--- TEXT SECTION ---

We are in the departure lounge right now, awaiting our Frankfurt flight and listening to news in Polish of the subway explosions in Moscow.
There are so many impressions and emotions associated with the last week I’d be very hard-pressed to sum them all up; we’ll be processing what this has meant for our lives from some time to come I would predict.
A couple of things came together to create a very contented feeling yesterday though, and I think I can sort them out in some sort of explainable way. They centre on what superb city Krakow is for walking. I edit Spacing Ottawa and have a deep and abiding interest in how urban space works, so to be in a place where pedestrian scale, old-world beauty, and a perfect pace of life come together so seamlessly was like some sort of happy dream. I’ve yet to see Barcelona, to my shame, but until I do I can safely say this is simply the most attractive city I’ve ever come across. I could bang on about it all day, but I’ll leave it at that for now.

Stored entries
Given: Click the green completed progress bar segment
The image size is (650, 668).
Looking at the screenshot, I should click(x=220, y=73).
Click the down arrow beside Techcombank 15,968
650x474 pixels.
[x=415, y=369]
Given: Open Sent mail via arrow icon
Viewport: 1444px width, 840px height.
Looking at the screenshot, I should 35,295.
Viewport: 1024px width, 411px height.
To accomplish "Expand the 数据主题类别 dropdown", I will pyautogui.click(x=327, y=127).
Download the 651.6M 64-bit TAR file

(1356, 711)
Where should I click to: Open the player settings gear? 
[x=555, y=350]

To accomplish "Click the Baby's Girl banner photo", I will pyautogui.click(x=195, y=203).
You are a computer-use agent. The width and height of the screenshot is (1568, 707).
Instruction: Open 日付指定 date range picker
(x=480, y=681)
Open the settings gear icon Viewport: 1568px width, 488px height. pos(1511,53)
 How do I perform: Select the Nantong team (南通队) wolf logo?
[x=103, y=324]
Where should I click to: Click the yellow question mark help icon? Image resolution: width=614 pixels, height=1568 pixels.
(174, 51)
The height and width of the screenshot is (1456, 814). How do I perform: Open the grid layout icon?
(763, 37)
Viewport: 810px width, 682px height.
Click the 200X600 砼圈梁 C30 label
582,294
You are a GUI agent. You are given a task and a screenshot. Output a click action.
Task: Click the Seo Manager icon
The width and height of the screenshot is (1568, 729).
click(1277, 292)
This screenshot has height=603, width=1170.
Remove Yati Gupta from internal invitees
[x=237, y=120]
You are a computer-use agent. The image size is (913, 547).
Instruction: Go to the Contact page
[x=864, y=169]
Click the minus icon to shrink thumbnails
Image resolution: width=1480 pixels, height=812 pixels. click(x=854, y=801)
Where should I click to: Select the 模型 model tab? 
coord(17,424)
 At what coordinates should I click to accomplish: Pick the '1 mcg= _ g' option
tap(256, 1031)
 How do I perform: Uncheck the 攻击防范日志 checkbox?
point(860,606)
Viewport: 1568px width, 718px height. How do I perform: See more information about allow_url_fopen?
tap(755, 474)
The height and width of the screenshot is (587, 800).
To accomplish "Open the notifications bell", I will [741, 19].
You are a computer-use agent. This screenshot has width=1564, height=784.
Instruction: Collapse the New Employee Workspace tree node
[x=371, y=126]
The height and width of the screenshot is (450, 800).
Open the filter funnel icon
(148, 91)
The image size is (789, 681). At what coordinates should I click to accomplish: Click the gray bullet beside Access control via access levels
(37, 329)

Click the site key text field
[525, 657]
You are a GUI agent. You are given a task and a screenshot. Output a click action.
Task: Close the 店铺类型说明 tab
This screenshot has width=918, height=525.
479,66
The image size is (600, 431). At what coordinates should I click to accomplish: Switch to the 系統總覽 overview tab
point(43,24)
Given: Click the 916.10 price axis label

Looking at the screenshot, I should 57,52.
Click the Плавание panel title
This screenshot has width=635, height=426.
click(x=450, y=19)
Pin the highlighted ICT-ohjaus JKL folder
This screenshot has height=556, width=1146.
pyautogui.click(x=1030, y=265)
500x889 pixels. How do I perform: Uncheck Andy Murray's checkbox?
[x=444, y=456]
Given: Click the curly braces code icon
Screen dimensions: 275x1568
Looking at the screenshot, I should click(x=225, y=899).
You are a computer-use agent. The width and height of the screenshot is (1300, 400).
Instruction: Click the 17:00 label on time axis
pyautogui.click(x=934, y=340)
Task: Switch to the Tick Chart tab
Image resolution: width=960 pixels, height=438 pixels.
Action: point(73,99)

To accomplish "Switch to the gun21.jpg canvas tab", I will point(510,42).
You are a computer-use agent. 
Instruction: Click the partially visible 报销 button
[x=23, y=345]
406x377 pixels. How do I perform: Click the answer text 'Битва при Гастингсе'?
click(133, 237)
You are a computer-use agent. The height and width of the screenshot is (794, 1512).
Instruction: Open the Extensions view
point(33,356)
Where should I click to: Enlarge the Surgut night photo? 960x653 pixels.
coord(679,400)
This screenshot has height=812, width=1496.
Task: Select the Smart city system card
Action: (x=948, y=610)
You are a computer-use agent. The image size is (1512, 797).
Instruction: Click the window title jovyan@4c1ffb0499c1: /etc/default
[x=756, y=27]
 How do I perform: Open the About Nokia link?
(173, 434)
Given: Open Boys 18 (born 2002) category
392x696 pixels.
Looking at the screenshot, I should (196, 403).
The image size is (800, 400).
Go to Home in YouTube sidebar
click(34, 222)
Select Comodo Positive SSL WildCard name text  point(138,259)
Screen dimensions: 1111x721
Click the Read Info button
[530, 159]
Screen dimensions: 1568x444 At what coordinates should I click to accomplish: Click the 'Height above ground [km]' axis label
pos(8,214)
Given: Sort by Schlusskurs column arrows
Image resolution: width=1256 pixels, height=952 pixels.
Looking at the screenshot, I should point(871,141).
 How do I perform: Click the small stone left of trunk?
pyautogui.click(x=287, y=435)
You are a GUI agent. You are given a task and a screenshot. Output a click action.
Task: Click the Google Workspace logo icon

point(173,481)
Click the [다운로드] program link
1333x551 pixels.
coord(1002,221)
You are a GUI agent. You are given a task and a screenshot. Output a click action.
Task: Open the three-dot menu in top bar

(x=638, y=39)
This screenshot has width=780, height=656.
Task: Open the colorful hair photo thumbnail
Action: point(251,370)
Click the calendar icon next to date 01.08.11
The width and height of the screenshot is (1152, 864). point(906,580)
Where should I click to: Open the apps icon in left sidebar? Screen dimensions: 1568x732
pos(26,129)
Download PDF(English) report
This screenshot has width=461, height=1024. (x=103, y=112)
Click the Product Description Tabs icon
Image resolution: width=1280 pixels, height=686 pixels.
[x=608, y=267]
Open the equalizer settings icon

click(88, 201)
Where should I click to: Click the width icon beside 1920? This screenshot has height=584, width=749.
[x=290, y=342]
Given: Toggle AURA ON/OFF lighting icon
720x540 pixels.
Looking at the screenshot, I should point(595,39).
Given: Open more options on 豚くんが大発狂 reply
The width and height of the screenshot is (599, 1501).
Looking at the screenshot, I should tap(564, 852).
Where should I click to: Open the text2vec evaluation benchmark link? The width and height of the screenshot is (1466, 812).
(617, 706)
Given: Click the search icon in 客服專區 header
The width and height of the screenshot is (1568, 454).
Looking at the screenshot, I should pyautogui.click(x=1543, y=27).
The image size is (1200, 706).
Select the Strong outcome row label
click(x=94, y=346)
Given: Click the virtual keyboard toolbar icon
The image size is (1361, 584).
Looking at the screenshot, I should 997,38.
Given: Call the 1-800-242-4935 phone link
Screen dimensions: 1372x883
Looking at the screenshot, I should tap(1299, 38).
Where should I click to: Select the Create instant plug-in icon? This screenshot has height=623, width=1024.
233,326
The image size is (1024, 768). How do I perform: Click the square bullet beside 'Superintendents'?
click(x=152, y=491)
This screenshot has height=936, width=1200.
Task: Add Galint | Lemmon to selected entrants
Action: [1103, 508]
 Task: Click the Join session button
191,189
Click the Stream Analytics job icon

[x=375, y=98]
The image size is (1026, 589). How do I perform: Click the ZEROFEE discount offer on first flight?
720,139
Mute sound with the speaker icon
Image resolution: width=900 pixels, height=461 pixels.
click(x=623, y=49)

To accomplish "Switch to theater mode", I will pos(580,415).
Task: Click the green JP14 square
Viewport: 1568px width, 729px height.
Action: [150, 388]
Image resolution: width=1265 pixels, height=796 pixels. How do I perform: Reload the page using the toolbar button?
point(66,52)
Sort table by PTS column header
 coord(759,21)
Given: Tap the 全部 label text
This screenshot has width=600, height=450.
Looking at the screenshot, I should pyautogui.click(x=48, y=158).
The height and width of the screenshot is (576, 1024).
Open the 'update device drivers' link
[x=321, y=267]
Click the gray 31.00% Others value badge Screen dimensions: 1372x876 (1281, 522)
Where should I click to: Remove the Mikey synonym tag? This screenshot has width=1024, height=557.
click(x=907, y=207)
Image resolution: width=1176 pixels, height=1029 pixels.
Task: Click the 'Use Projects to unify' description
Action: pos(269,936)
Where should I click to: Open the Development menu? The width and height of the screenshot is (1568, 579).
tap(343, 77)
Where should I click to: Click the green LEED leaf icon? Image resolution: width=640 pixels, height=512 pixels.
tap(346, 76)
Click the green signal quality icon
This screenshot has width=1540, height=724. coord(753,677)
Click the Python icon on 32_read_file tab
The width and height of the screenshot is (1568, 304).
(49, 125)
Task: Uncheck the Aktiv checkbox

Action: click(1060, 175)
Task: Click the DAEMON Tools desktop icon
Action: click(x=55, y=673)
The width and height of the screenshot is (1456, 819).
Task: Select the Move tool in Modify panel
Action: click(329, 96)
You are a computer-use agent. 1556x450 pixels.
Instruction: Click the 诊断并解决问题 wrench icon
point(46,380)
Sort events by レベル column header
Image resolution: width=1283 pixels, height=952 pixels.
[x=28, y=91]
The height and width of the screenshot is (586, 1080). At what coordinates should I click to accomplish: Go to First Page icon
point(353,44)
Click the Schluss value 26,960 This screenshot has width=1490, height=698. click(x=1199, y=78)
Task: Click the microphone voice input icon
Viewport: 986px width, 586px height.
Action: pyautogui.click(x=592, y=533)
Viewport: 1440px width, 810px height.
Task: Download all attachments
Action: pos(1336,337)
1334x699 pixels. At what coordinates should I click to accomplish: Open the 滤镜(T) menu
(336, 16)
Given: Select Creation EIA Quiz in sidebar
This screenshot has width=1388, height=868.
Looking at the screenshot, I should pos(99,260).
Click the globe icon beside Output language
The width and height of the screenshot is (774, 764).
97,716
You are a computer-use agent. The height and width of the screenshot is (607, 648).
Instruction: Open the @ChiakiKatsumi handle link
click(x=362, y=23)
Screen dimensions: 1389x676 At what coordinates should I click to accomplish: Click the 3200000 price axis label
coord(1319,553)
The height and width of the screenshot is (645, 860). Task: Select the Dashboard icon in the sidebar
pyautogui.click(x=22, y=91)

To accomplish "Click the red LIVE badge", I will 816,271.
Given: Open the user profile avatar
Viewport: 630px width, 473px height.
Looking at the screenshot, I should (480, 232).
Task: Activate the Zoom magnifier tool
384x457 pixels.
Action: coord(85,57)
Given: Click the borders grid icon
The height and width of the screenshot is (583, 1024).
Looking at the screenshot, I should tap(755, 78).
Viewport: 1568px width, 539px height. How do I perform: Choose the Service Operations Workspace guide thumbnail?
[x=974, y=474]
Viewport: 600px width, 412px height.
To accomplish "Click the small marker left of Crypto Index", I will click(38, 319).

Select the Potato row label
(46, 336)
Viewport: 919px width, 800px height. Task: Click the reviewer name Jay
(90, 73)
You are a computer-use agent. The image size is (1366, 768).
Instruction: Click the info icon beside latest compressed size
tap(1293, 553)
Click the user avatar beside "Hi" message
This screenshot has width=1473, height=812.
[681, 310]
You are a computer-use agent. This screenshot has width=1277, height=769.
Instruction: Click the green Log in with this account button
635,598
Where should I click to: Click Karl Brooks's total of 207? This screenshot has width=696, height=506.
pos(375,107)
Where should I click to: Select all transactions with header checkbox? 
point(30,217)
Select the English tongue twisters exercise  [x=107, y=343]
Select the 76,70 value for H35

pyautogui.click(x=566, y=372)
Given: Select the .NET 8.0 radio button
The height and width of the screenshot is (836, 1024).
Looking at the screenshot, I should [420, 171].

--- SET OF TASKS ---
#1 Rewrite the Krakow passage starting with "There are so" and going on through "I would predict.", swapping "impressions" for "memories".
#2 Write the next part of the Krakow passage, picking up after its final sentence.

--- ACTIVITY ANSWERS ---
#1
There are so many memories and emotions associated with the last week I’d be very hard-pressed to sum them all up; we’ll be processing what this has meant for our lives from some time to come I would predict.

#2
That’s one thing. But to be walking its cobblestone streets with feet that don’t seem to trip up over their toes anymore was an unexpected joy. I’d have enjoyed walking -as such- just about anywhere last night. Barrhaven, the south shore of Montreal, Surrey BC, Mississauga, Transcona – any unloved swath of suburban sprawl you can think of, really…but to be strolling through this magnificent old city, a city from a story book, with feet that really work properly –well, it was almost more than I could take in all at once.
This picture above is not of any of the beauty spots of Krakow, it’s simply of a typical street in the old town. But look how confident the senior citizens are of their right to be on the street, look at the litter-free pavement, observe the low curb – these and a hundred other little details like them all subconsciously send messages to pedestrians that their needs are at the heart of the planning process.
The Poles can teach us a lot, and not just about vascular surgery.